Miami

Miami Dolphins’ lessons learned from Eagles beatdown


This loss should be a win later. That’s the way to see Sunday night, if you think this Miami Dolphins team is any good.

They stepped up in class Sunday night and were outclassed. Their vaunted offense looked exposed. Their defense gave up 31 points. It was such a thorough drubbing the easy conclusion is the Dolphins can’t beat good teams, how they’re a fun team but Philadelphia is a tough team. And tough still wins in the NFL.

But if you turn over the game details — if you see the big plays of this defense, if you understand the mounting injuries of this night — you understand this 31-17 loss either is the end of something small or the beginning of something bigger.
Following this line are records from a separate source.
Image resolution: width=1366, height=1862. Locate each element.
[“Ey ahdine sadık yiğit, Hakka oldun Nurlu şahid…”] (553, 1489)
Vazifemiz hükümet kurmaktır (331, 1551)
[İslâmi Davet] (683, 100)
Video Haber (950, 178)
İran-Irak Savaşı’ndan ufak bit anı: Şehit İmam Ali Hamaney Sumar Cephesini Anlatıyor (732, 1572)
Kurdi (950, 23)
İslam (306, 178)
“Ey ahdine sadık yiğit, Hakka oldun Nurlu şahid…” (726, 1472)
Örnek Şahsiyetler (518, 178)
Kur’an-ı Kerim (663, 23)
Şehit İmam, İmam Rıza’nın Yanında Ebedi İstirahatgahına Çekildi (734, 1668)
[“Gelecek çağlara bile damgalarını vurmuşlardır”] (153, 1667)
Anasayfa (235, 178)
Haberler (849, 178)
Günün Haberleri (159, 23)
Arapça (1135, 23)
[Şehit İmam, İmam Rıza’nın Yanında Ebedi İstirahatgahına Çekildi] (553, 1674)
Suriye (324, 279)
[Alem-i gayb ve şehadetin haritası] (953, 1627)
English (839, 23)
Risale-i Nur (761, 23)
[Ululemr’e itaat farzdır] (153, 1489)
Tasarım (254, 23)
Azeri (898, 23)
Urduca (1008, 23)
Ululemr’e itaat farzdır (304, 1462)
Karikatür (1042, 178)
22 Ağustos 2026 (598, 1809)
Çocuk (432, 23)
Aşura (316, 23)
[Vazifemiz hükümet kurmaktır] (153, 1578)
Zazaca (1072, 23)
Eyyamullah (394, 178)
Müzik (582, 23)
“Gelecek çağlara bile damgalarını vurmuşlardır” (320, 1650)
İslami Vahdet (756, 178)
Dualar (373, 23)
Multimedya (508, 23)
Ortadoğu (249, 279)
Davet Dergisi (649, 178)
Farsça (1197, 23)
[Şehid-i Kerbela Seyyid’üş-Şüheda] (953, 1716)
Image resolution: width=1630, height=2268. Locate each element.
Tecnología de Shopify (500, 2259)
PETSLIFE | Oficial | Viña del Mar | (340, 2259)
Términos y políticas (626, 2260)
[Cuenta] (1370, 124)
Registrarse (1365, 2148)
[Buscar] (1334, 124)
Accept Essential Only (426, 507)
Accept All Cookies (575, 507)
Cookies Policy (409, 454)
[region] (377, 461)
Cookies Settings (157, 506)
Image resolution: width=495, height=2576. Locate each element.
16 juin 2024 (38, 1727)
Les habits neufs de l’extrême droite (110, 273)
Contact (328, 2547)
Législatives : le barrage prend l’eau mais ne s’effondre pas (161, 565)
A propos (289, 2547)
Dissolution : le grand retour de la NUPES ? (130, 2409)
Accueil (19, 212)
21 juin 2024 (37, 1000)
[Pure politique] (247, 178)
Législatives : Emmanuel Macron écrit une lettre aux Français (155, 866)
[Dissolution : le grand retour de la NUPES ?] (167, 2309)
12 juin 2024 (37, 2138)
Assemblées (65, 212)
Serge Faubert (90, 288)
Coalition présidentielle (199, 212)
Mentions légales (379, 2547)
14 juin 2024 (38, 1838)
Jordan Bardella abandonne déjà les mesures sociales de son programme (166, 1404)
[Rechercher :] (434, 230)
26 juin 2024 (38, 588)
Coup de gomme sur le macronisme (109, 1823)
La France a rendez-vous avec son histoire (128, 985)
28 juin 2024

We’ll see how this team handles it.

Good teams forever take bad losses and learn from them. Bill Belichick left a second straight, double-digit September loss in 2018 and said later, “I knew I could build something with that team.” He saw a glimmer of good in the rubble. The Patriots won the Super Bowl.

Belichick was saying what screenwriter Ron Shelton said best in the movie, White Men Can’t Jump: “Sometimes when you win, you really lose, and sometimes when you lose, you really win.”

Meaning, did the Dolphins learn anything in Sunday’s loss? And what do they now do with it? Do the young players digest what a big NFL stage feels like? Does this offense clean up detail problems that didn’t matter against bad defenses? Do they blame the refs for having 10 more penalties — 10-0, actually — than Philadelphia or see their mistakes for what they were? Do they understand why the homefield really, really matters come playoffs?

Because what they take from their Philadelphia experience is more important to this season than anything from routing Carolina and the Giants the previous two weeks.

The troubling news is this offense goes nowhere if the line doesn’t get heathy. It’s troubling because there’s no indication left tackle Terron Armstead can stay healthy. It’s also normal in the NFL to be down a couple of other linemen, as the Dolphins were Sunday with center Connor Williams out and guard Isaiah Wynn hurt early in the game. Can it do better than Sunday?

Philadelphia’s great defensive line bullied the Dolphins offense. It gave up just 45 yards rushing to the league’s top-rushing offense. It neutralized the Dolphins speed for the most part.

Oh, Tua Tagovailoa-to-Tyreek Hill was still lethal, as their 27-yard touchdown showed. But most everything else was a replay of the Dolphins’ game in Buffalo, where a pass rush wrecked the passing game.

Still, the Dolphins were driving for a tying touchdown in the fourth quarter when Darius Slay intercepted Tagovailoa at the goal-line. And why did he? Because the ball was underthrown and Raheem Mostert and Jaylen Waddle were in the same area, bringing double the Eagles coverage with them.

“We had some small nuance details of some plays that, hats off to the Philadelphia Eagles because they made us pay every time,’’ coach Mike McDaniel said. “Maybe our track was a little too tight, or too wide or an offensive lineman was a hair off.”

Now to some better news: The defense is coming on. It matched a great Philadelphia offensive line in physicality. And big plays? Bradley Chubb caused one fumble to set up a field goal, Jerome Baker returned an interception for a touchdown and Jaelan Phillips had the first sack against right tackle Lane Johnson since 2020.

Philadelphia still put up 31 points, but put the game away after safety Jevon Holland and linebacker David Long collided, knocking each out in the fourth quarter (Long returned). The secondary also played without an injured Xavien Howard and soon will get back Jalen Ramsay. In other words, Vic Fangio’s defense is tracking to be a force come December.

Who will the Dolphins be by then? That’s the issue. They lost to a bigger, stronger, bullying team in Philadelphia. Mainly, they lost to a team with more experience of knowing who it is in big games.

Take that “Tush Push” play Philadelphia used for four, fourth-down conversions. Other teams try to mimic that play of pushing their quarterback for a first down. Only Philadelphia has the muscle and wherewithal to do it. They know who they are.

“It’s first-and-nine as I look at it,’’ coach Nick Sirianni said. He showed it, too, going for fourth-and-1 from the Eagles’ 26- and 37-yards lines on their late drive that ended with the touchdown to make it 31-17.

At one point, the Dolphins looked like they didn’t know who they were at all. They smacked of such desperation when nothing was going right that McDaniel dialed up a double-pass from Tagovailoa to Cedric Wilson Jr. to some downfield target that was covered. Hmm.

By game’s end, McDaniel was spot on in his first statement after the game:

“You have to feel what it’s like to play such a good team on the road,’’ he said. “Your margin for error is so small, and it’s an important building block along your progression for the season. If you’re going to lose games, you want it to be against a really good team, and you want it to hurt.”

They lost to a really good Philadelphia tam. It seemed to hurt. The question becomes what the Dolphins do with that hurt and where Sunday’s loss becomes a later win.